#### MATERIAL PROVIDED:
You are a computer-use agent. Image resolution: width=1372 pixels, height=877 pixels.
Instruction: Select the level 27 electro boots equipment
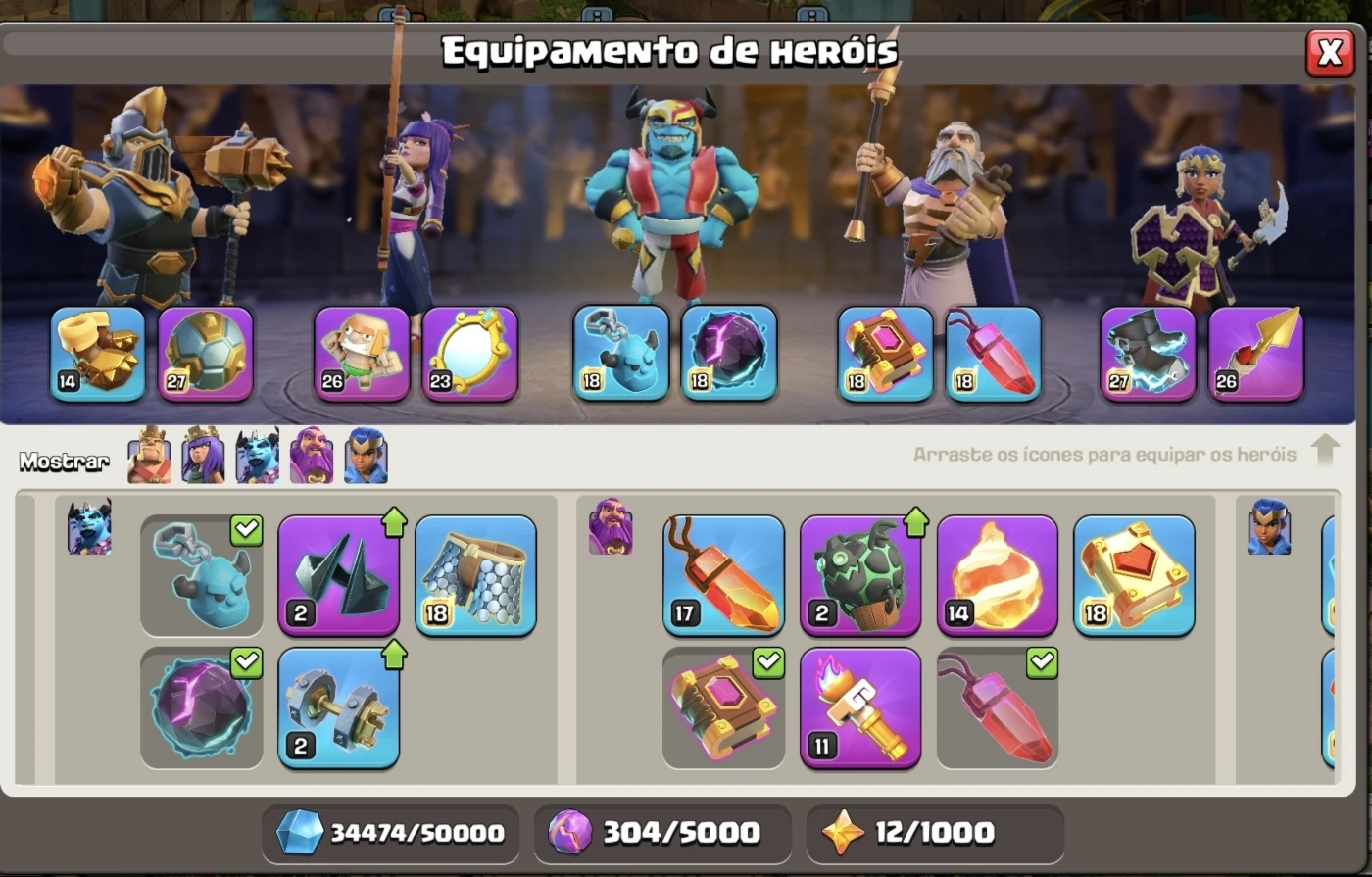(1148, 354)
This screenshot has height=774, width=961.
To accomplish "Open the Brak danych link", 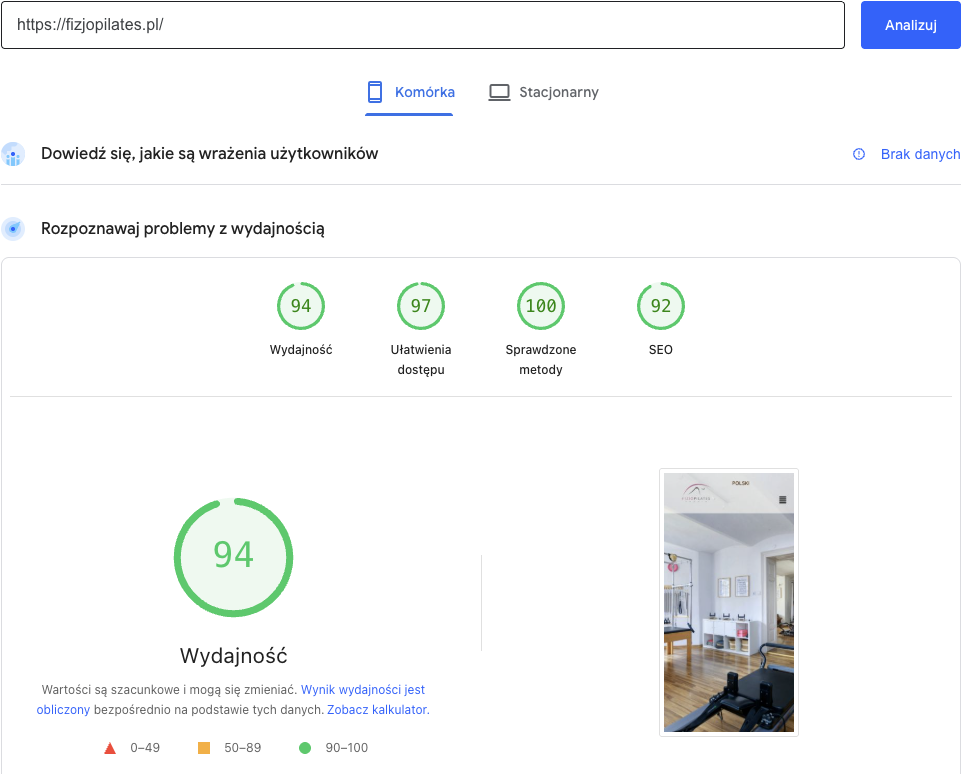I will 920,154.
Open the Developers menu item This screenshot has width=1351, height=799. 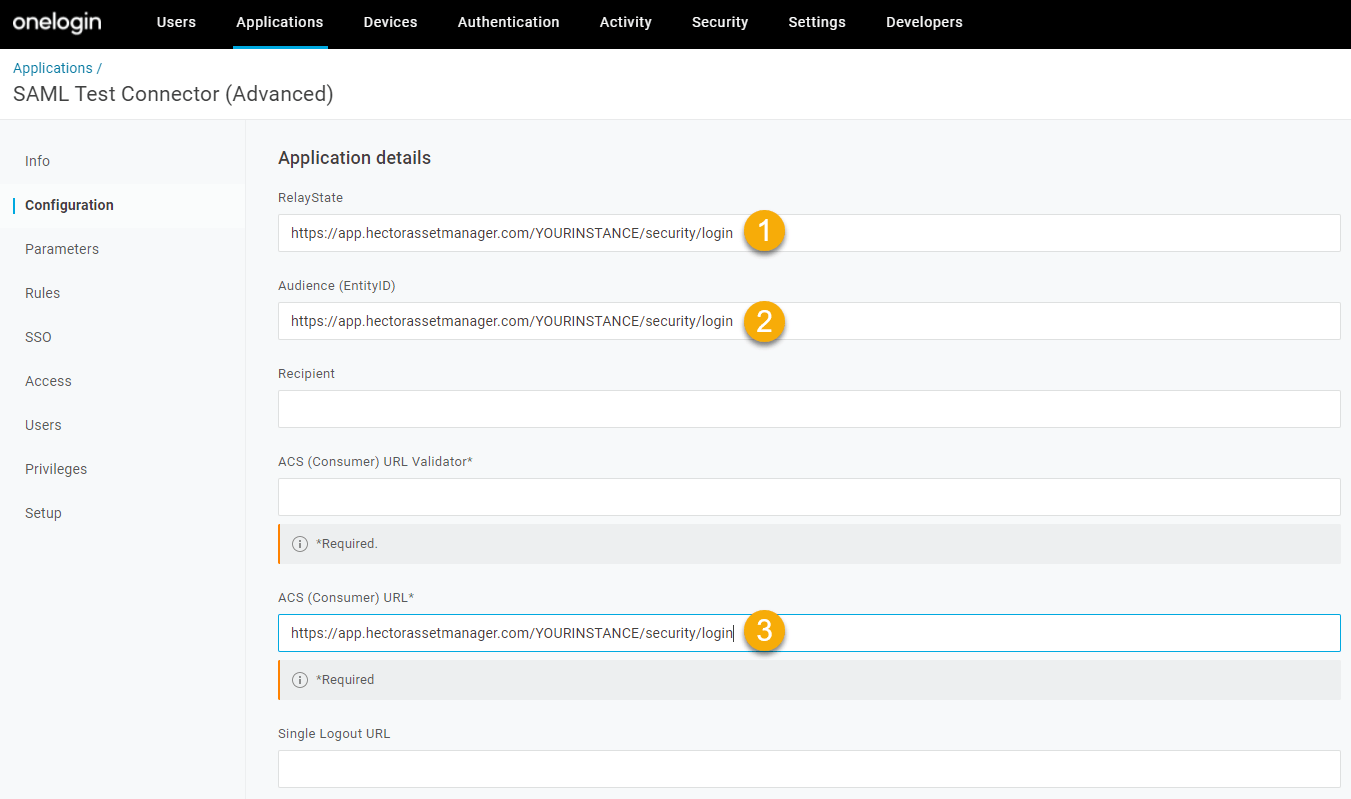click(923, 22)
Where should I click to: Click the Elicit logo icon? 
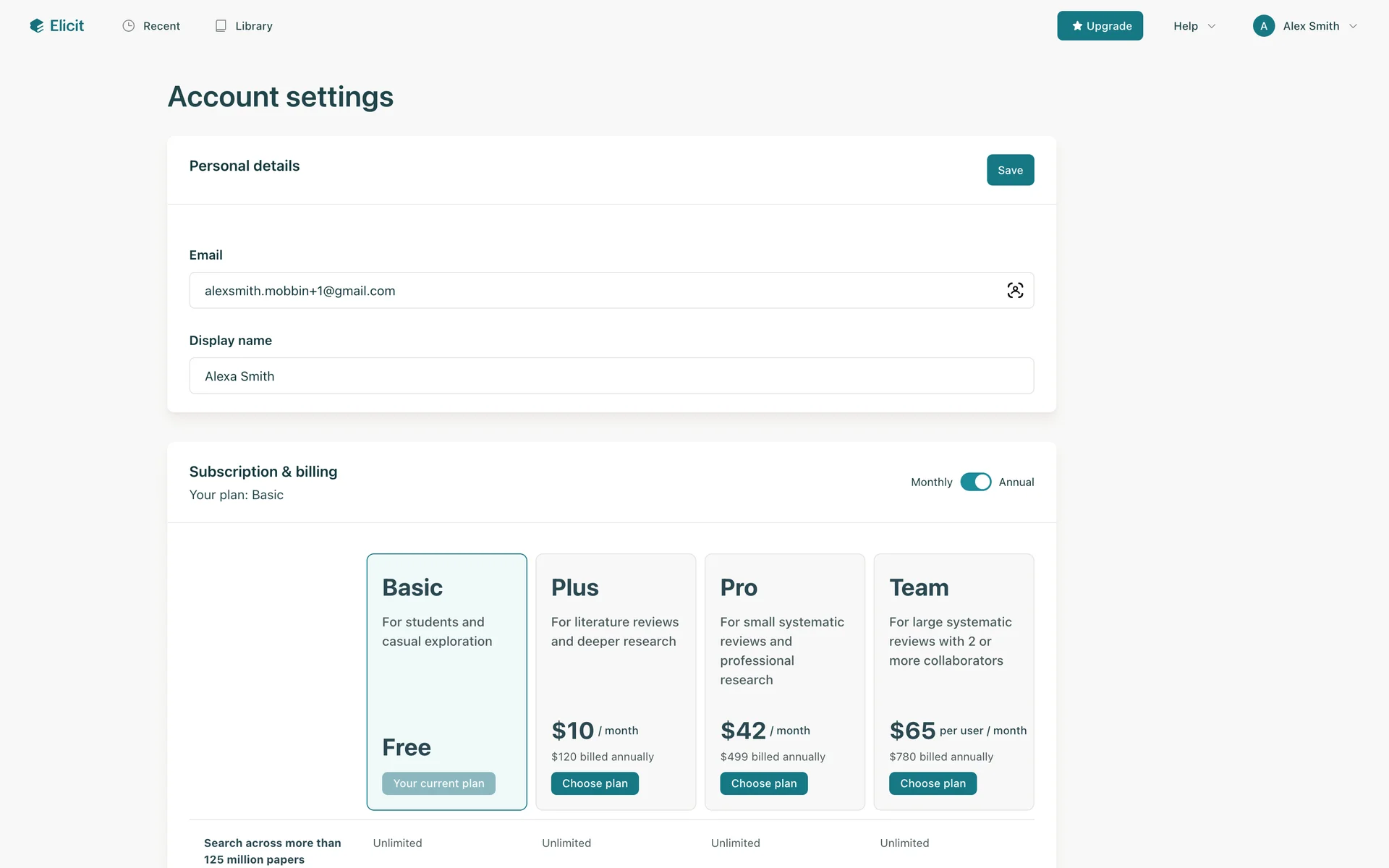click(x=37, y=26)
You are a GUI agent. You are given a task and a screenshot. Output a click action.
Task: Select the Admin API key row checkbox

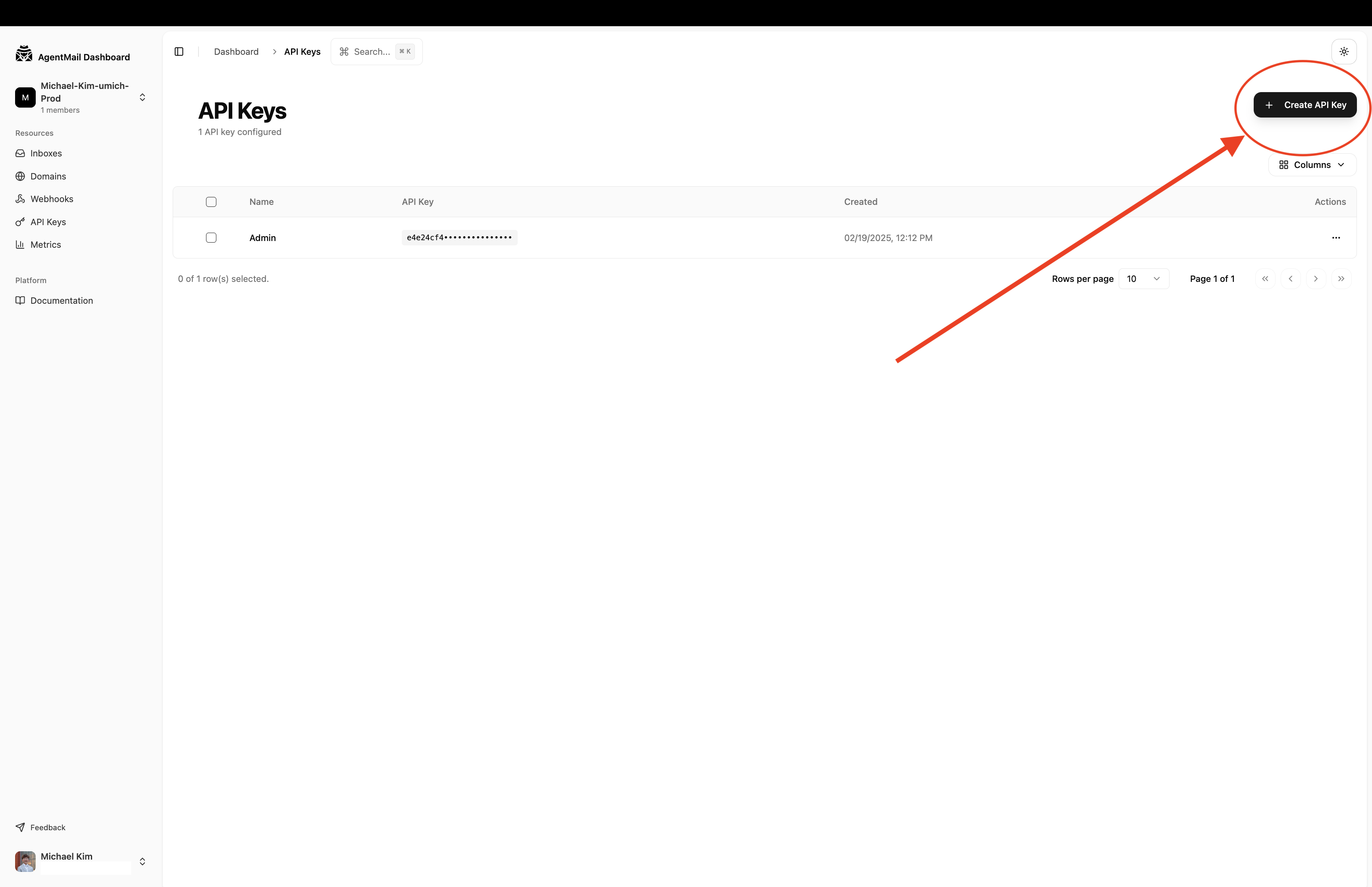tap(211, 237)
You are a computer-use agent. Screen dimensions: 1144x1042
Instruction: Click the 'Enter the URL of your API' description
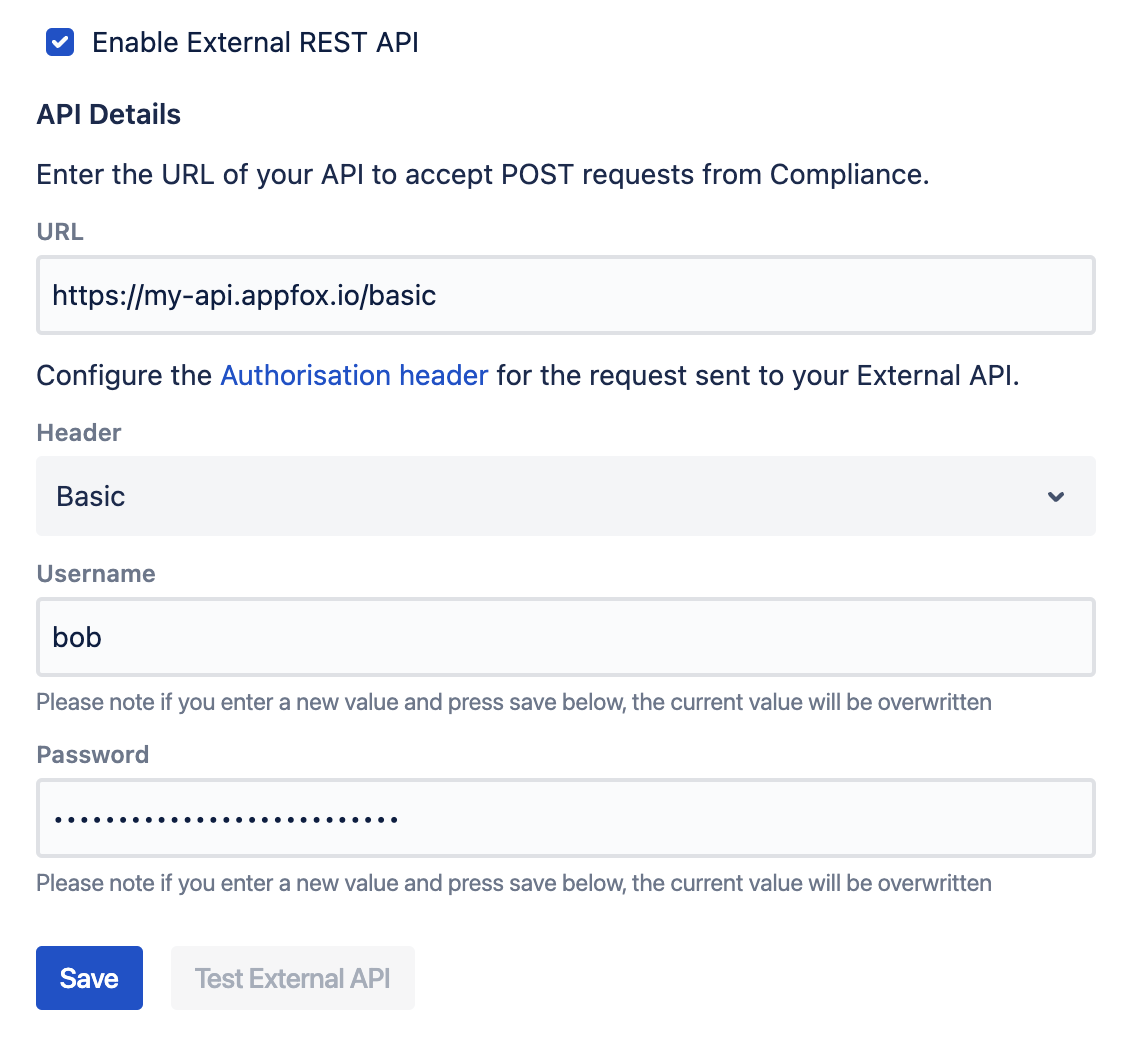click(483, 175)
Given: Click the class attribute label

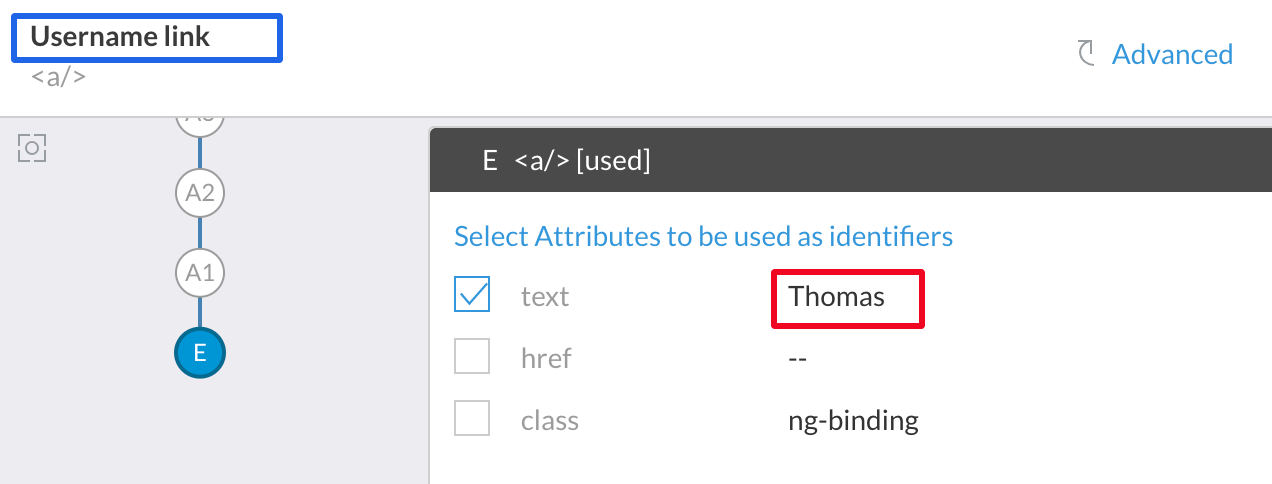Looking at the screenshot, I should click(550, 420).
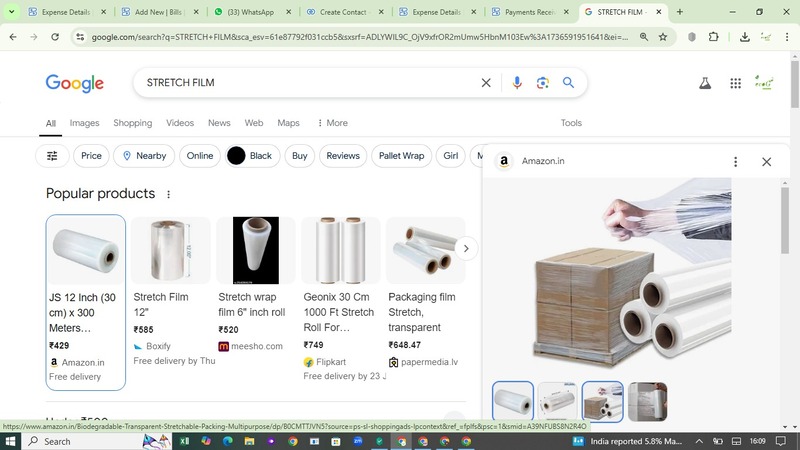Switch to the Images search tab
The width and height of the screenshot is (800, 450).
click(x=84, y=123)
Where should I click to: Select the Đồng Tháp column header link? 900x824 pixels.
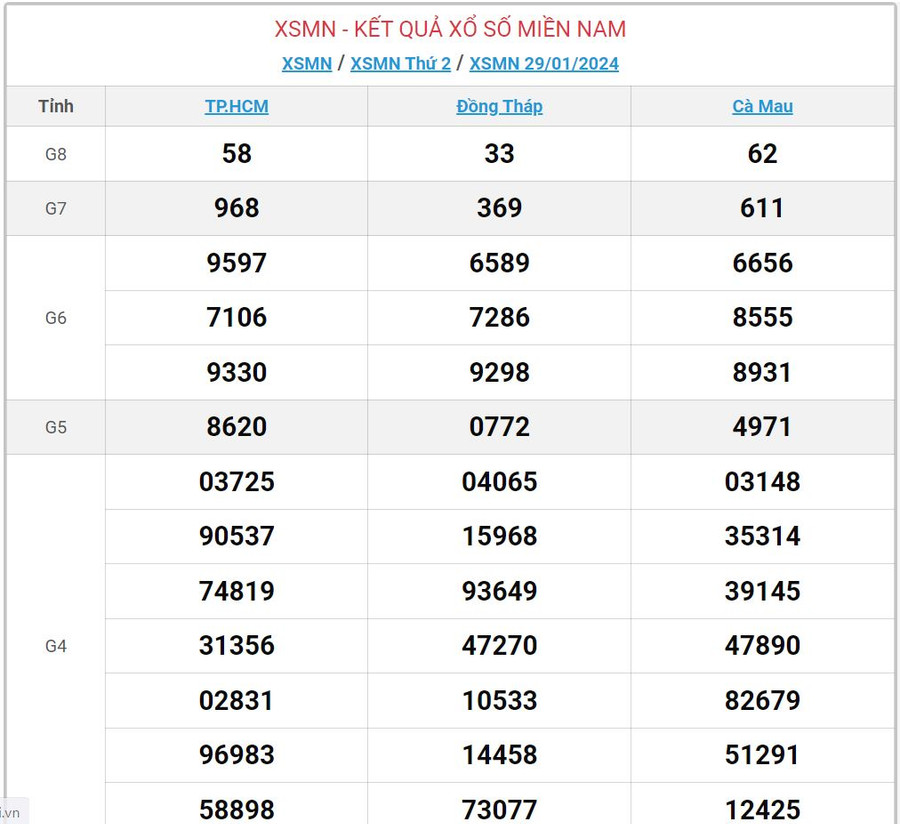click(499, 106)
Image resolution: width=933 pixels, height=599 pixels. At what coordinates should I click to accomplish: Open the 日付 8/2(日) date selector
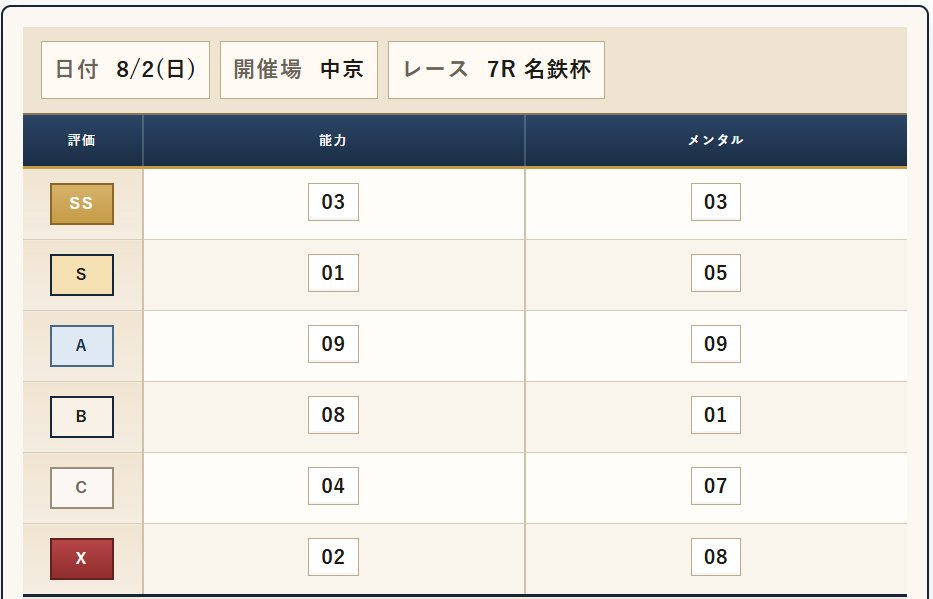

#### WORK REQUIRED:
Duplicate the data above, starting at the line that contains "Where should I click to: Click" and ending with the line that contains "click(483, 175)". Leave the pictures out of your copy.

#### EXERCISE SOLUTION:
Where should I click to: Click the Elicit logo icon? 
click(x=37, y=26)
You are a GUI agent. You are given a task and a screenshot. Output a click action.
Task: Select the Admin API key row checkbox

tap(211, 237)
You are a computer-use agent. Screen dimensions: 1144x1042
Instruction: Click the 'Enter the URL of your API' description
click(483, 175)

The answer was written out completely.